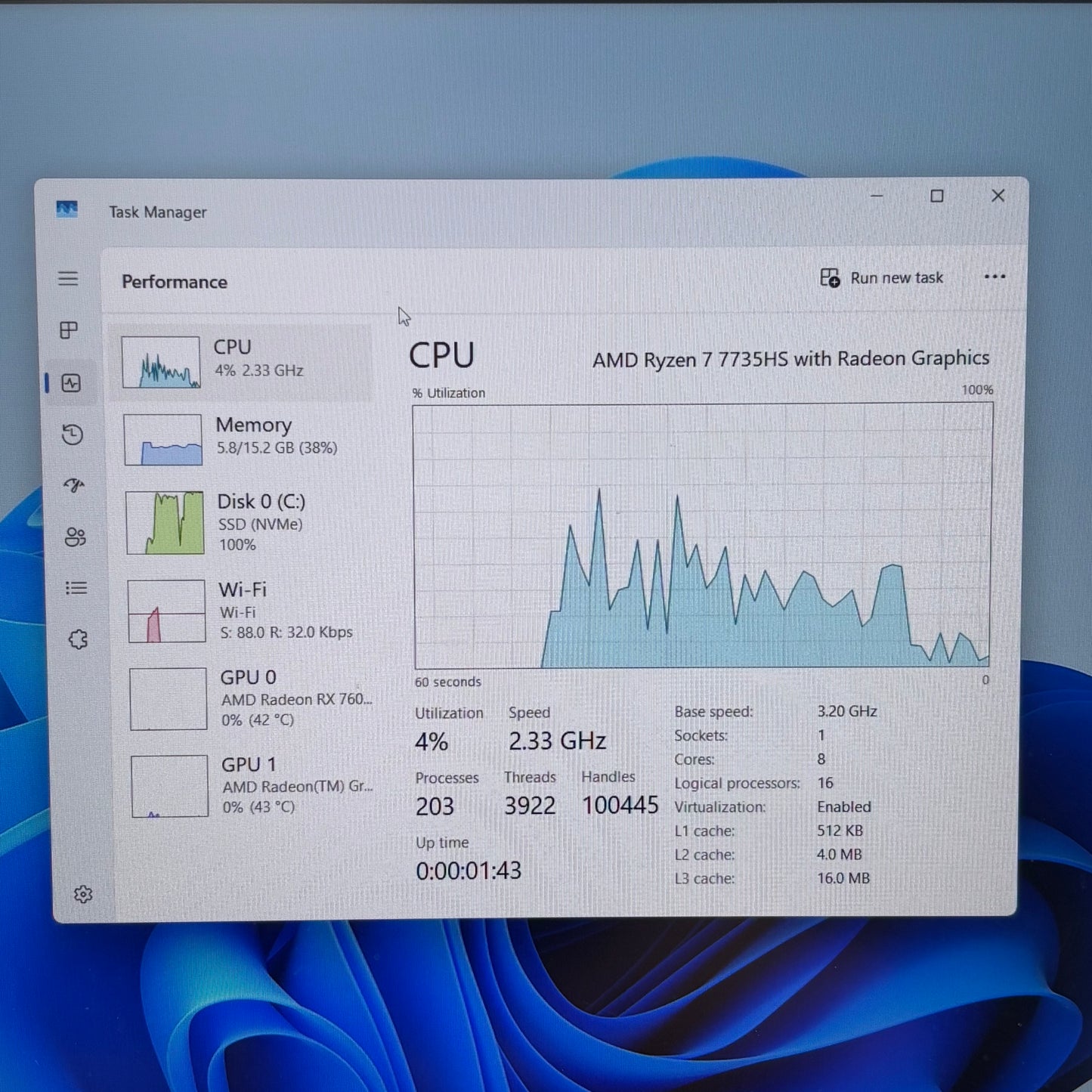Select GPU 1 AMD Radeon item

point(252,786)
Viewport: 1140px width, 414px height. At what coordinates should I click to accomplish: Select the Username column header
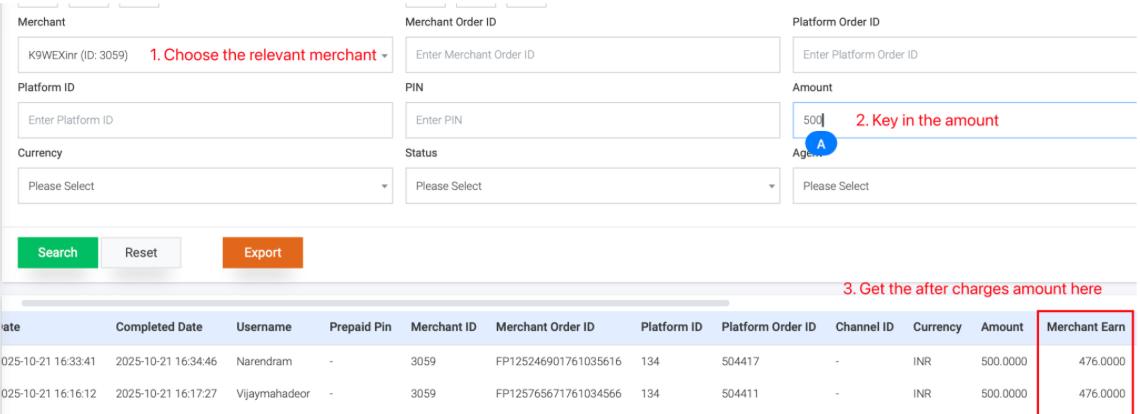pos(264,327)
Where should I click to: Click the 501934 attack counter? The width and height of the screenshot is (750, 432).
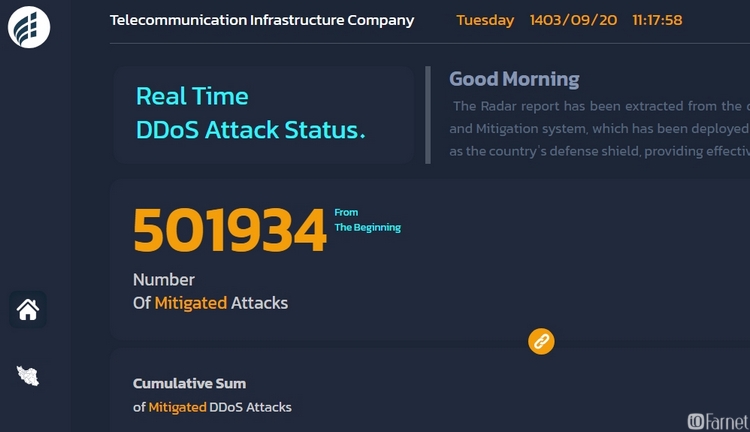(230, 230)
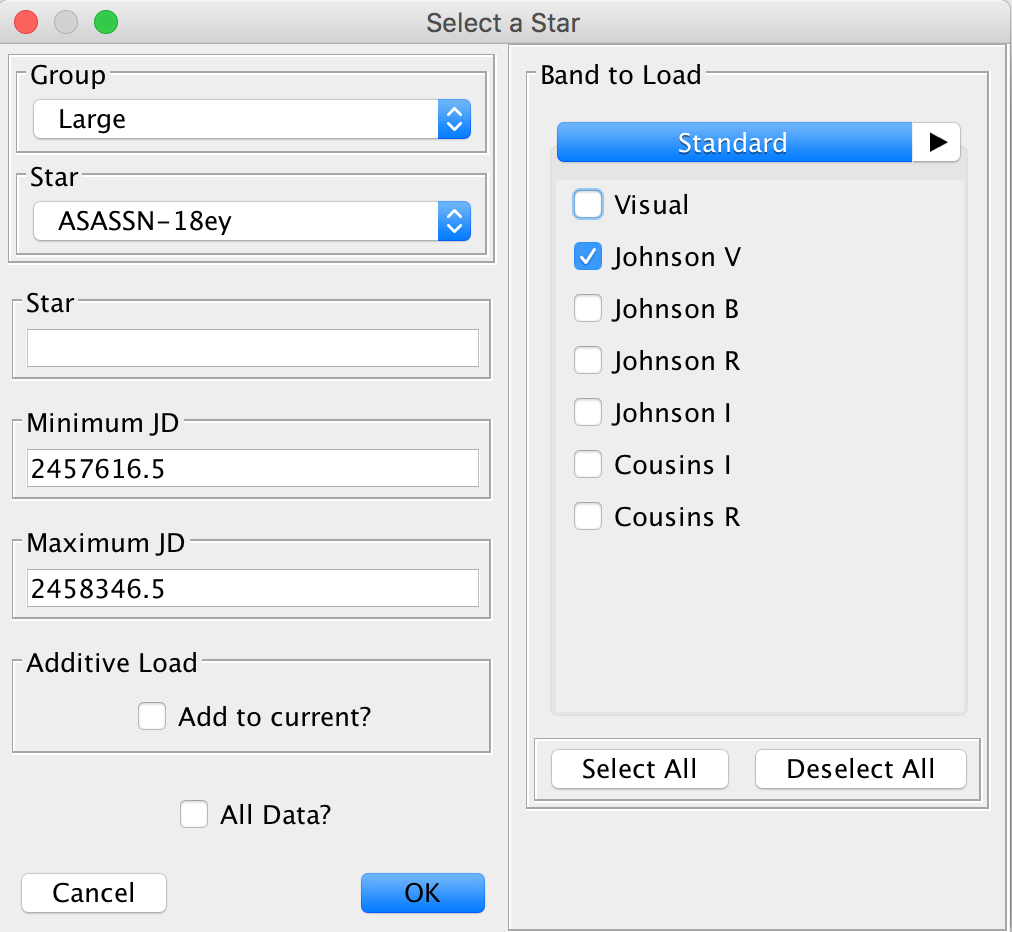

|---|

## YOUR OBJECTIVE
Everything from the line containing "Viewport: 1140px width, 414px" through the last line of the entries must be repeated verbatim, except pictures.

## RESPONSE TO THIS EXERCISE
Viewport: 1140px width, 414px height. At what coordinates should I click to accomplish: Select the Username column header
pos(264,327)
Where should I click to: Click the 501934 attack counter? The width and height of the screenshot is (750, 432).
(230, 230)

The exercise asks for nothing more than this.